Got Those Contested-Election Blues Again
Don't know if anybody out there follows Polish politics-- I certainly try to avoid doing so, to the extent possible-- but they just had a presidential election on Sunday, and now they have to have another one as the results between the two main candidates were too close.
But what I find more interesting than any quirks or other features of this particular election is the simple fact that the Poles always hold elections on Sunday, so it becomes a family outing, in between church and whatever leisure or work the rest of the day holds in store. A markedly different approach from holding them on Tuesday and making it a frenzied scramble to get there before or after work, or during the lunch hour. Of course most Poles are more cynical about politics than many Americans, and if I'm not mistaken, the turnout for this election was even lower than for most of the past several presidential elections back home.

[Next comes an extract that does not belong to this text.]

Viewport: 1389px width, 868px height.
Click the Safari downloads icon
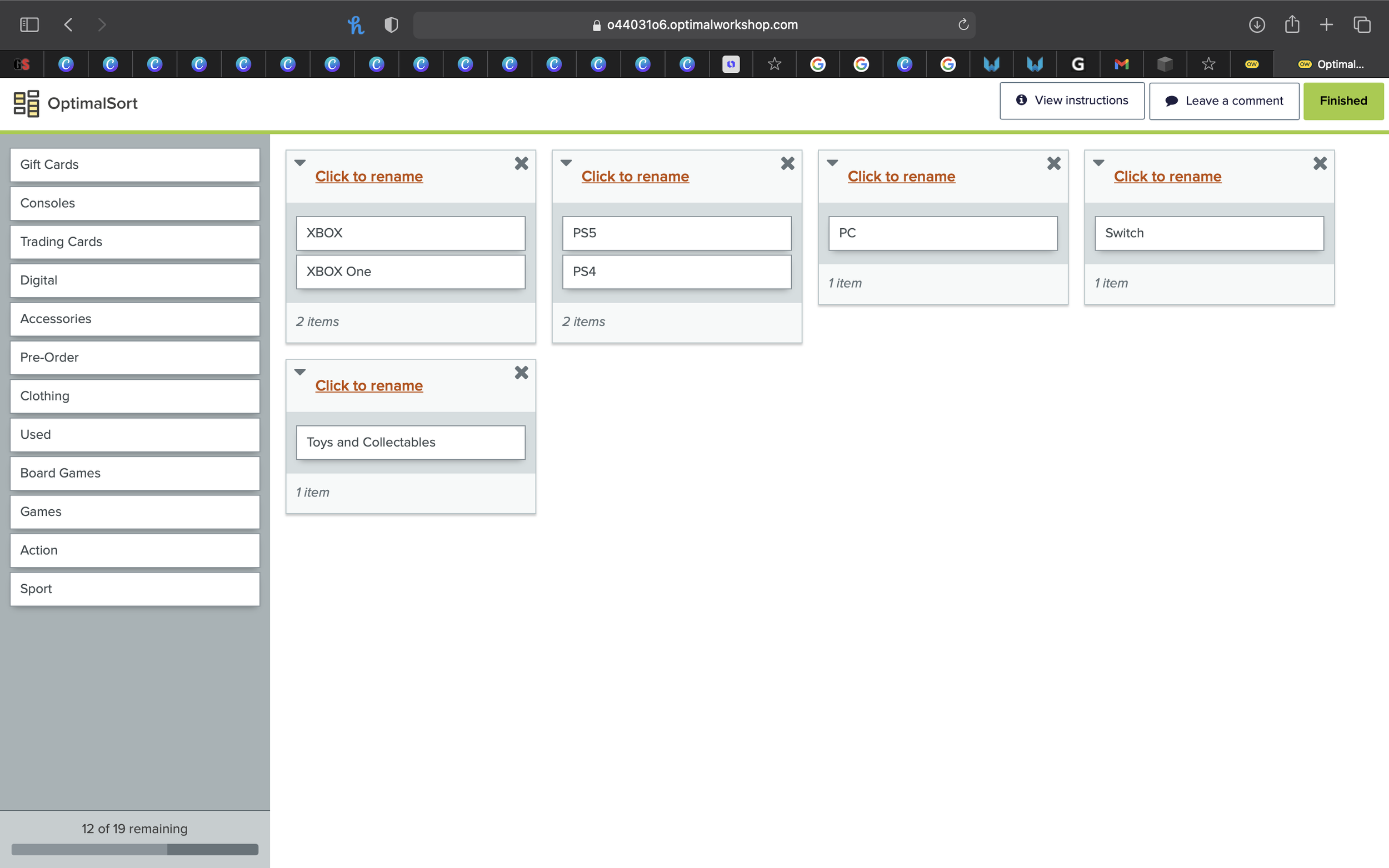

Of those Poles with whom I talked about the election, most were planning to vote for Tusk (apparently some sort of economic quasi-libertarian, social quasi-liberal, or that's what he says), several planned not to vote at all and a number of others still hadn't made up their mind just days or hours before the election. So, to paraphrase Pauline Kael, for Kaczyński (no, not that one ) to win at this point would be a mathematical and statistical impossibility.
Whoever "wins" in the end, however, I, for one, will miss the cultivated, erudite, charming and handsome (though overweight) outgoing President Aleksander Kwaśniewski, perhaps one of the noblest failures of the post-Communist world.